The total cost includes the premium payable to the freeholder (which depends on the property values, remaining lease lengths, and ground rents in the building), valuation fees (1,500 to 3,000 pounds for a professional RICS valuation), legal fees for your solicitor (2,000 to 5,000 pounds or more depending on complexity), the freeholder’s reasonable legal and valuation costs (which the leaseholders must pay under the 1993 Act), and the cost of setting up a nominee purchaser company (typically 500 to 1,000 pounds). For a typical block of 6 to 12 flats, the total cost per leaseholder might range from 5,000 to 30,000 pounds depending on the premium.
What is a nominee purchaser?
A nominee purchaser is the entity that acquires the freehold on behalf of the participating leaseholders. In most collective enfranchisement claims, the leaseholders set up a new company (usually a company limited by guarantee) to act as the nominee purchaser. Each participating leaseholder becomes a member or shareholder of the company. After the freehold is acquired, this company becomes the freeholder and the leaseholders collectively manage the building through it.
Do I have to have owned my flat for two years to participate?
Under the current law (the Leasehold Reform, Housing and Urban Development Act 1993), there is no minimum ownership period for qualifying as a participating leaseholder in a collective enfranchisement claim. The two-year ownership requirement was removed by the Housing Act 2002. However, the building itself must meet the qualifying criteria, and your lease must be a long lease (originally granted for a term of more than 21 years).
Does buying the freehold add value to my flat?
Yes, in most cases. Acquiring a share of freehold typically adds 5% to 10% to the value of each flat, and sometimes more if the building previously had a problematic freeholder or if lease lengths were short. The value increase comes from the elimination of ground rent, the ability to extend leases cheaply and easily, control over building management, and the perceived desirability of share-of-freehold properties among buyers and lenders. The exact uplift depends on the specific circumstances of the building.
Can I enfranchise and sell at the same time?

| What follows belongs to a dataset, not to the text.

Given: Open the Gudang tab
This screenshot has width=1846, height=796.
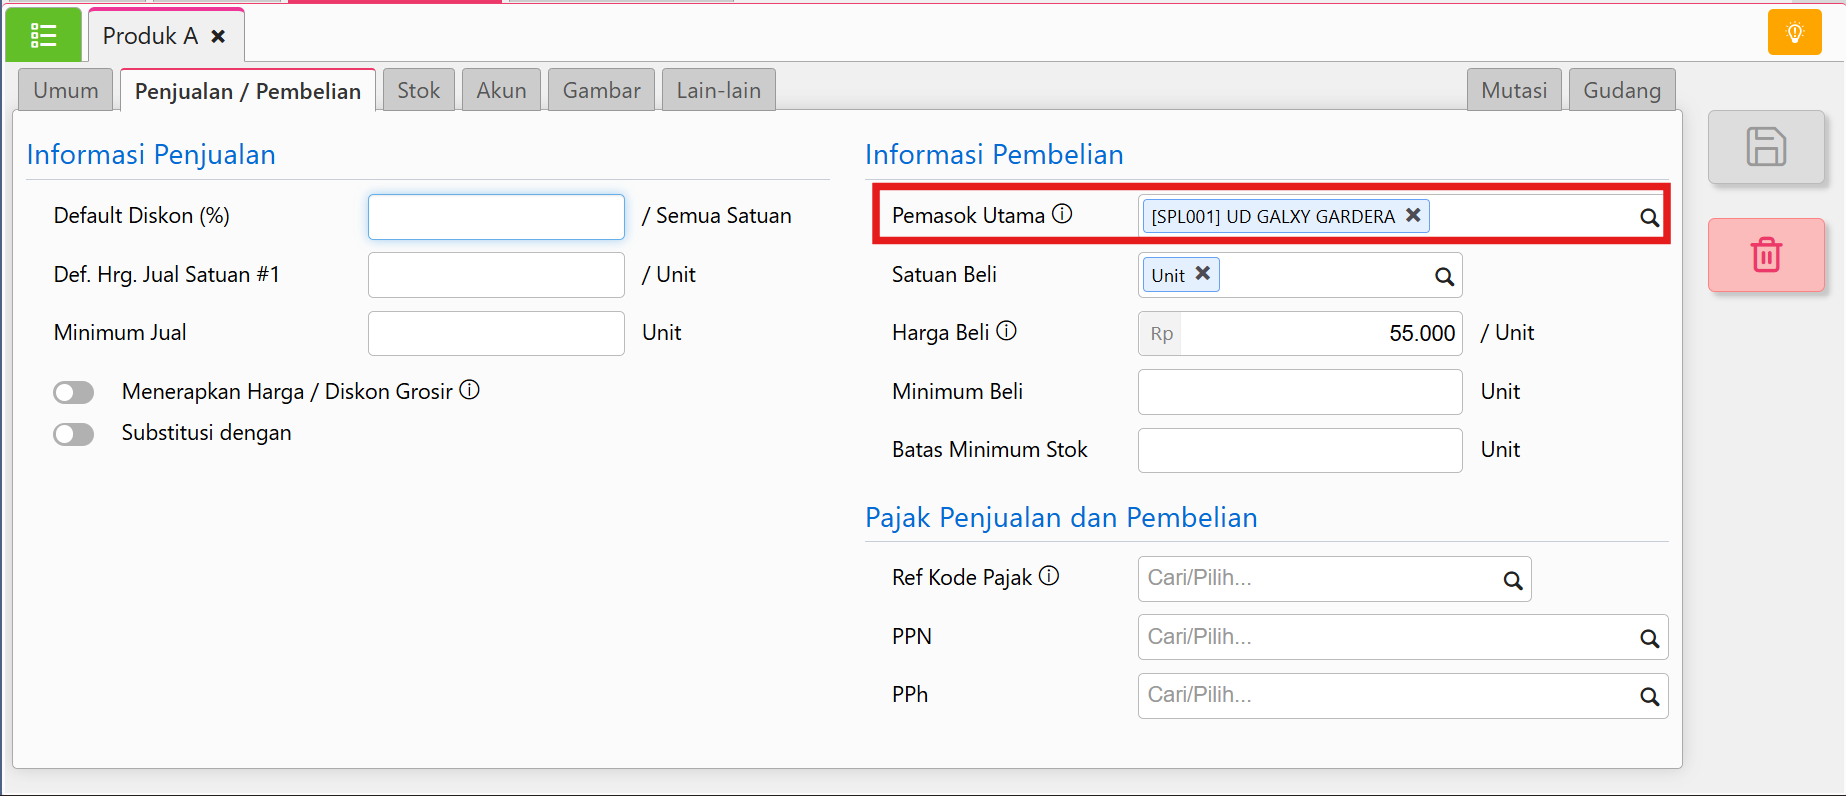Looking at the screenshot, I should (1621, 90).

It is possible but complicated. If you serve an initial notice for collective enfranchisement and then sell your flat before the process completes, the claim does not automatically transfer to your buyer. The participating leaseholders can continue the claim, but your departure may affect the qualifying criteria if the number of participating leaseholders drops below the required threshold. If you are planning to sell, it is generally better either to complete the enfranchisement before selling or to sell without enfranchising and let the new leaseholder participate instead.
What happens to ground rent after collective enfranchisement?

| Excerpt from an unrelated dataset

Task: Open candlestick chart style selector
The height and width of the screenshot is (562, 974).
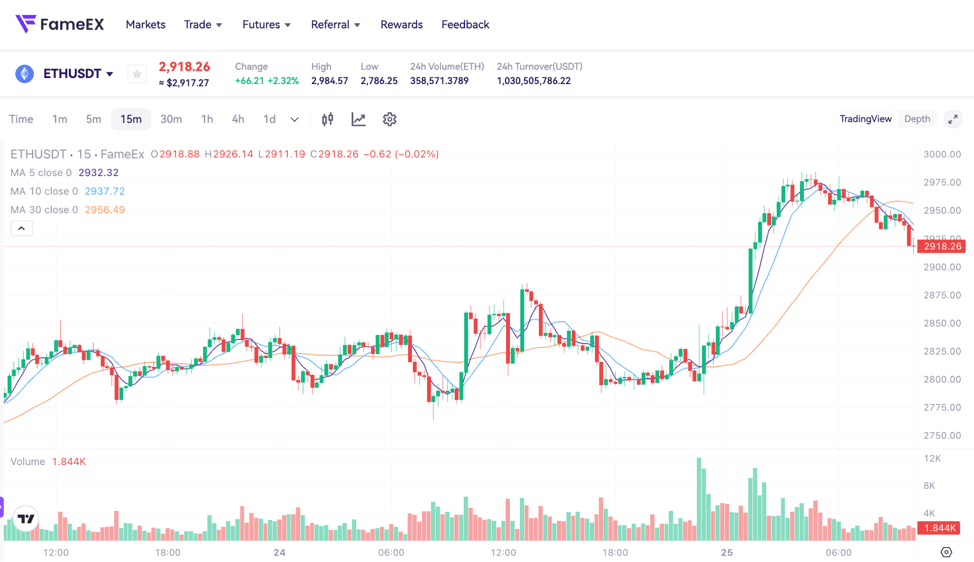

After collective enfranchisement, the nominee purchaser company (owned by the leaseholders) becomes the freeholder. The company can then set the ground rent to a peppercorn (zero) when granting new lease extensions to participating leaseholders. In practice, most share-of-freehold arrangements operate with peppercorn ground rents, eliminating this ongoing cost entirely. This is one of the key financial benefits of enfranchisement and a selling point for buyers.

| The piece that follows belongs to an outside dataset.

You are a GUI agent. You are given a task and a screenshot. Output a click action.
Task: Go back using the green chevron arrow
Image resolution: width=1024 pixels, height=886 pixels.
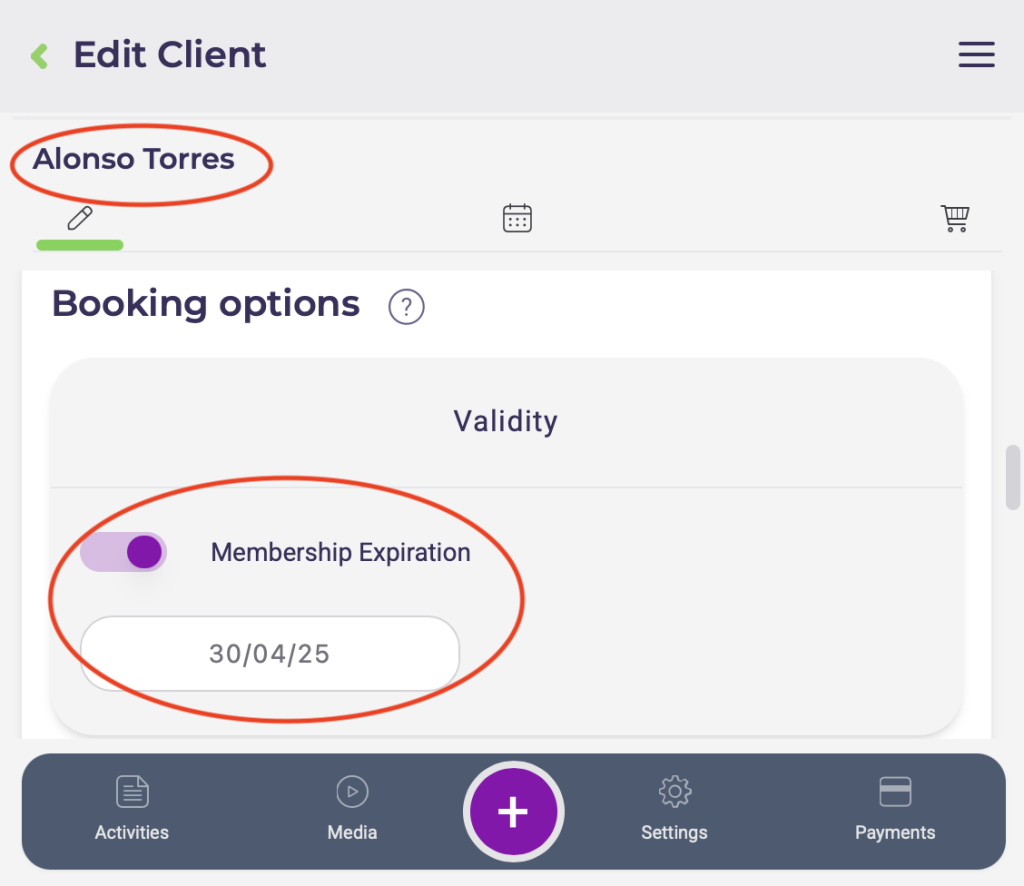pyautogui.click(x=40, y=55)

Will the Leasehold and Freehold Reform Act 2024 make enfranchisement easier?
The Leasehold and Freehold Reform Act 2024 includes several provisions designed to make enfranchisement easier and cheaper. These include removing the requirement for 25% non-residential use to be the maximum (the current Act excludes buildings with more than 25% commercial space), reducing the premium by abolishing marriage value, and simplifying the valuation methodology. However, as of February 2026, most of these provisions await secondary legislation and are not yet in force. Leaseholders considering enfranchisement should proceed under the current rules while keeping an eye on reform progress.